Compensation for kidneys would help the poor

A government program that would provide market-value, noncash compensation to living kidney donors would benefit low-income people and not be exploitative, according to a new study by researchers at Stanford Medicine and other institutions.

Such a program could also end the national shortage of kidneys for transplantation. Each year, about 9,000 people are removed from the kidney transplant waiting list because they die before they are matched with a donor or become too sick to undergo the operation.

“There are lots and lots of people dying whose lives could be saved by increasing the supply of kidneys,” Philip Held, PhD, an adjunct lecturer in nephrology at Stanford, told me. “And many of the people who could be saved are poor.”
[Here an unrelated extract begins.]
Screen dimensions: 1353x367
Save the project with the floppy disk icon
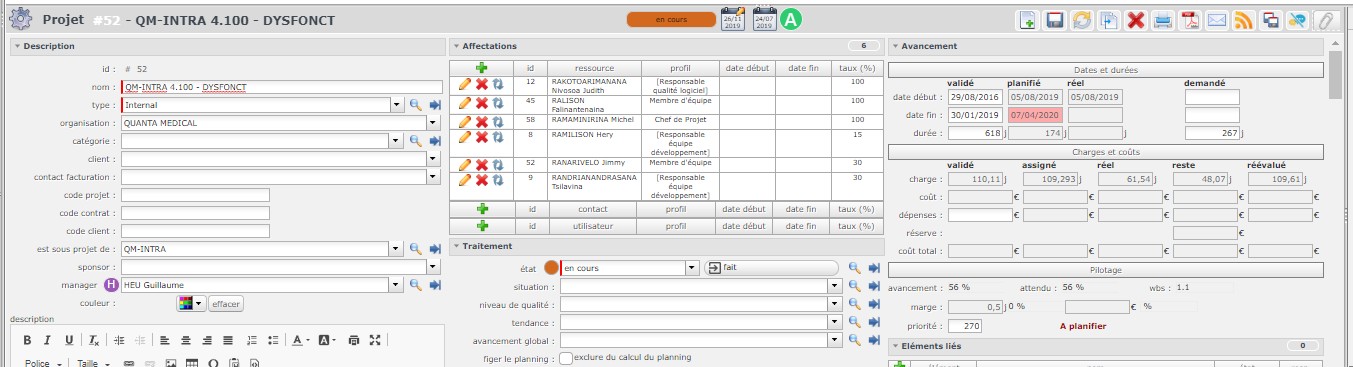(1054, 20)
Held shares lead authorship of the study, published today in PLOS ONE, with Frank McCormick, PhD, a former vice president and director of U.S. economic research with Bank of America. Together, they’ve spent much time exploring the economics and implications of the U.S. system for kidney donation, including in an editorial about the shortage that recently appeared in the Journal of the American Society of Nephrology.

The United States currently prohibits the sale of kidneys, and a major concern about changing the law is that people with low incomes would be more likely to sell their organs. Poor people are under-represented as kidney transplant recipients: they account for 34 percent of patients newly diagnosed with end-stage kidney disease, but they receive just 6 percent of the nation’s kidney transplants, according to the study. Some ethicists worry that with compensation for kidneys, poor people would donate kidneys in disproportionate numbers and affluent people would receive them disproportionately.
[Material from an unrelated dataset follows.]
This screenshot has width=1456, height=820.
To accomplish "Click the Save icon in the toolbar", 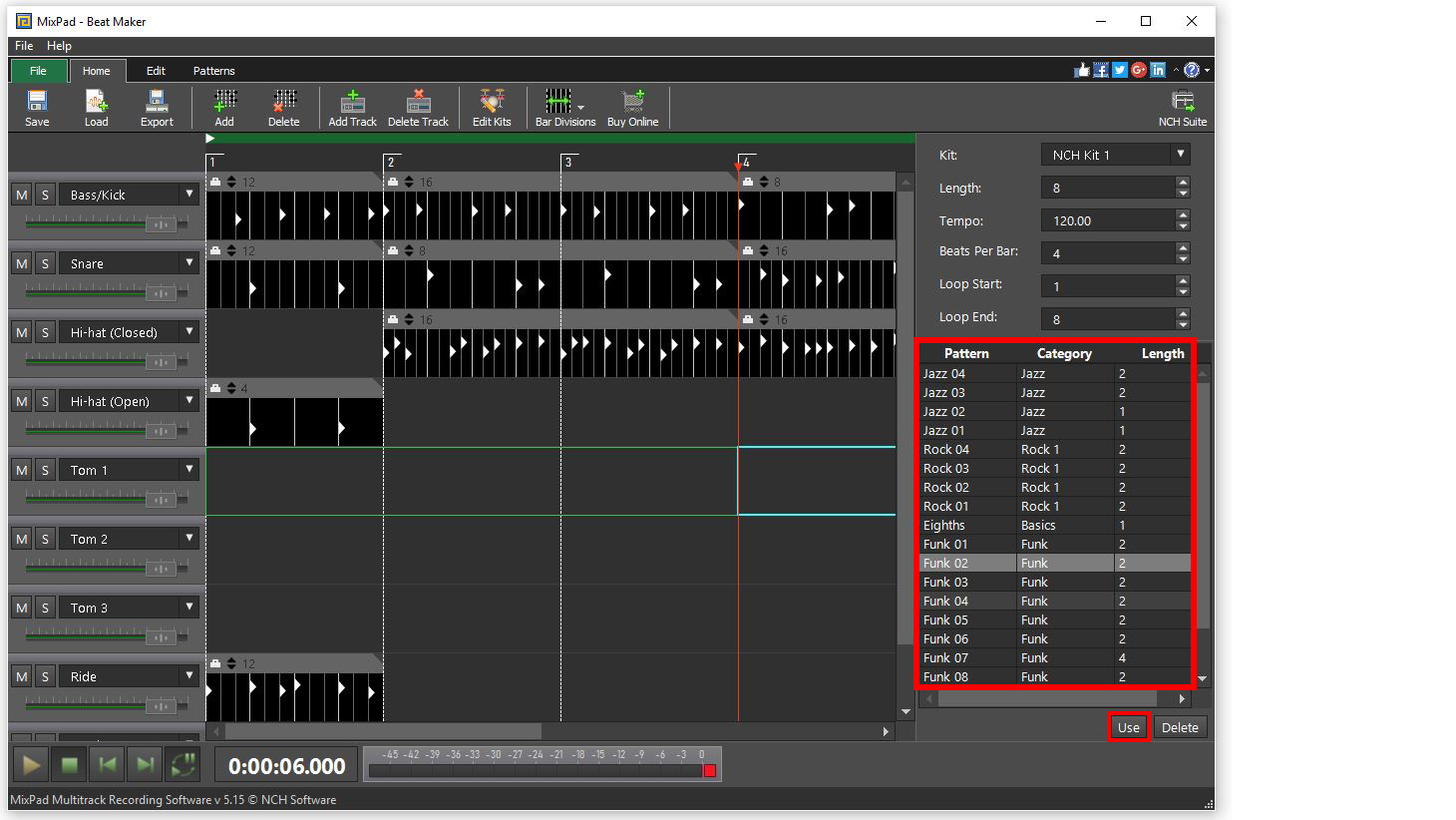I will 37,107.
To determine whether people with low incomes would be exploited by such a system, Held and McCormick’s new study compared estimates of the total fair-market value of kidneys that would be donated by the poor with the value poor people would receive through transplants.

They estimated the market value of a donated kidney to be $75,000, based on the price that Medicare pays organ-procurement organizations and adjusting for factors, such as the longer duration of a transplant from a living donor. The total value of kidney transplantation to a single recipient was estimated to be $1.3 million, accounting for additional years of healthy life and assuming recipients would be able to obtain two transplants on average, replacing a donated kidney with a second one if the first stops functioning.
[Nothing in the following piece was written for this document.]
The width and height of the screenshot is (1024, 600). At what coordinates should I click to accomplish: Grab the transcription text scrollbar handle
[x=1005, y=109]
The study’s calculations showed a positive net benefit, in monetary terms, of $12.4 billion for low-income people overall.

The researchers also calculated that the number of transplants per year would increase from 17,500 to 31,000 — enough to supply kidneys for yearly additions to the wait list. With the increased supply, the proportion of transplant recipients who are poor — defined in this study as adults without a high school diploma — would rise from 6 percent to 30 percent.

“It’s not only valuable to that person who is so fortunate to receive the transplant,” Held told me, “but it’s also valuable in a lot of ways to our society, in terms of equalizing access for the poor.”

Currently, poor people are less likely to be added to the transplant waiting list, in part because they tend to be less healthy and have worse prospects for a successful transplant. It is also more difficult for poor people to find living donors because their friends and relatives would struggle more with lost wages and other issues associated with organ donation. These problems would be less severe if more kidneys were available, the authors said.

“Today, if you’re a dialysis patient and you’re thinking about a transplant, in most places you’re going to be told you’re going to wait five years, which is longer than most of these people’s life expectancy,” Held said. “The economics in favor of compensation are convincing.”